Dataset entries
■ ■ ■ ■

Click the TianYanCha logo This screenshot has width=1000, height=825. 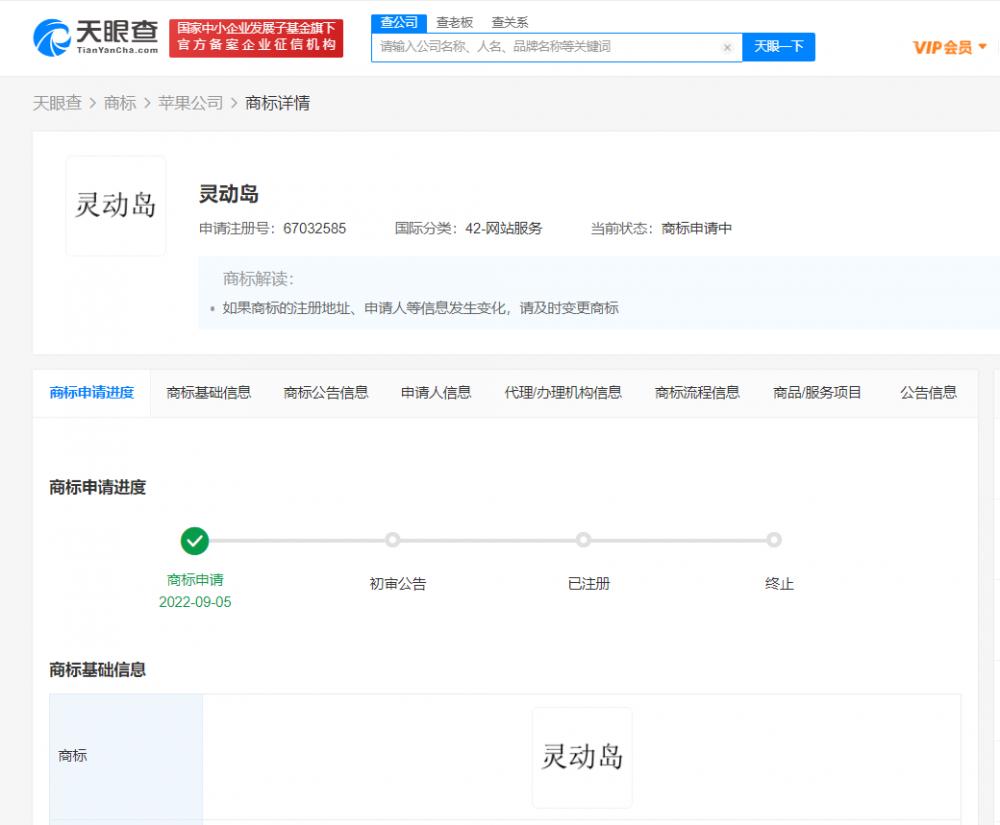(95, 38)
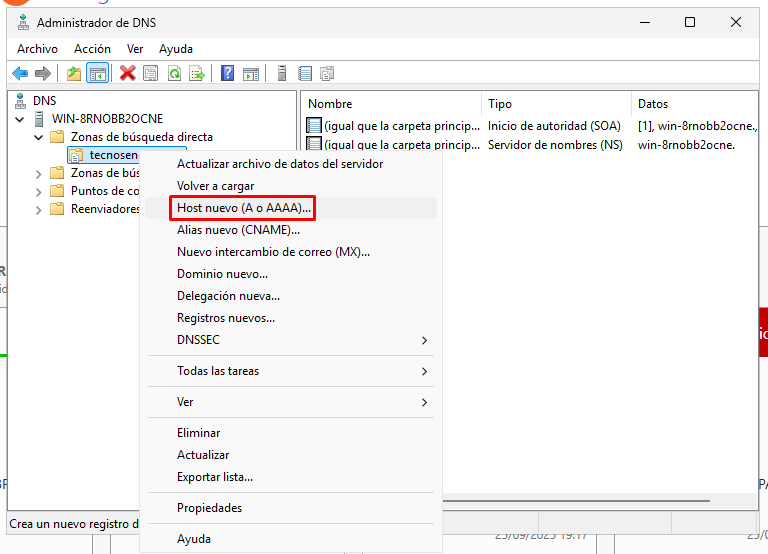Viewport: 768px width, 554px height.
Task: Expand the Reenviadores tree node
Action: 39,209
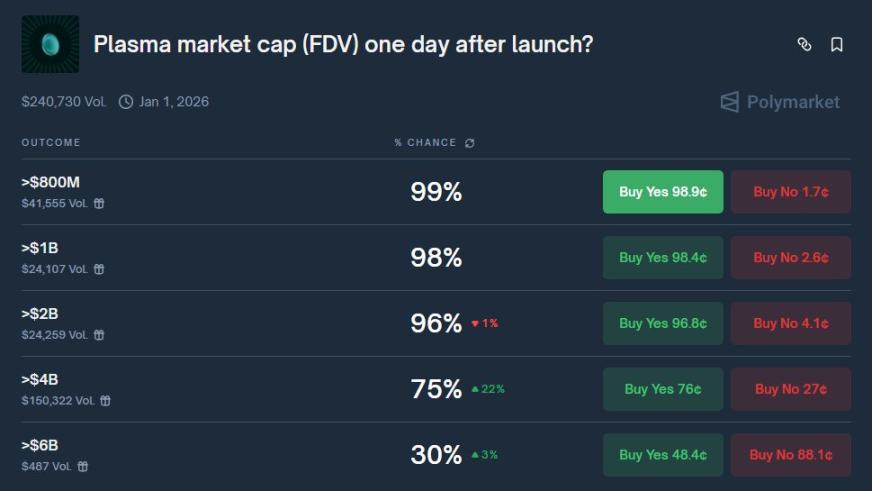Click the gift icon under >$4B
This screenshot has height=491, width=872.
(105, 401)

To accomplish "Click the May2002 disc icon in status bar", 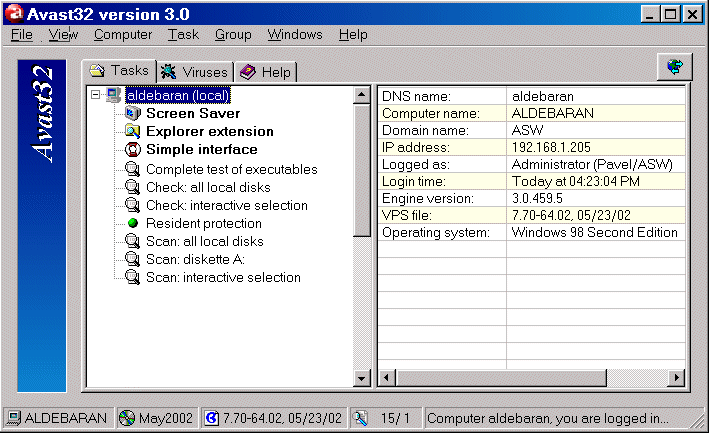I will pyautogui.click(x=127, y=418).
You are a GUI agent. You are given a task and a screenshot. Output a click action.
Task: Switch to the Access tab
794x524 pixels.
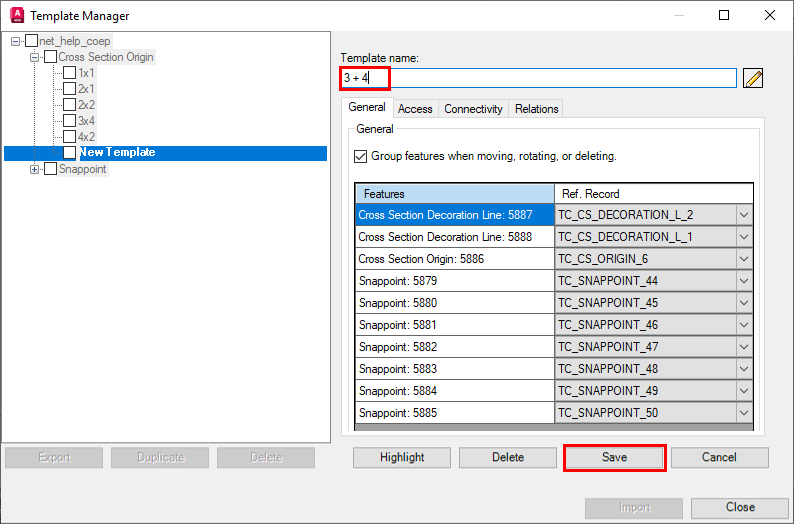[415, 109]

■ ■ ■ ■

### [Activity]
The copy you give must run from the line containing "You are a GUI" through the last line of the records, exactly, with the pictures left out.

### [Result]
You are a GUI agent. You are given a task and a screenshot. Output a click action.
Task: Switch to the Access tab
794x524 pixels.
[415, 109]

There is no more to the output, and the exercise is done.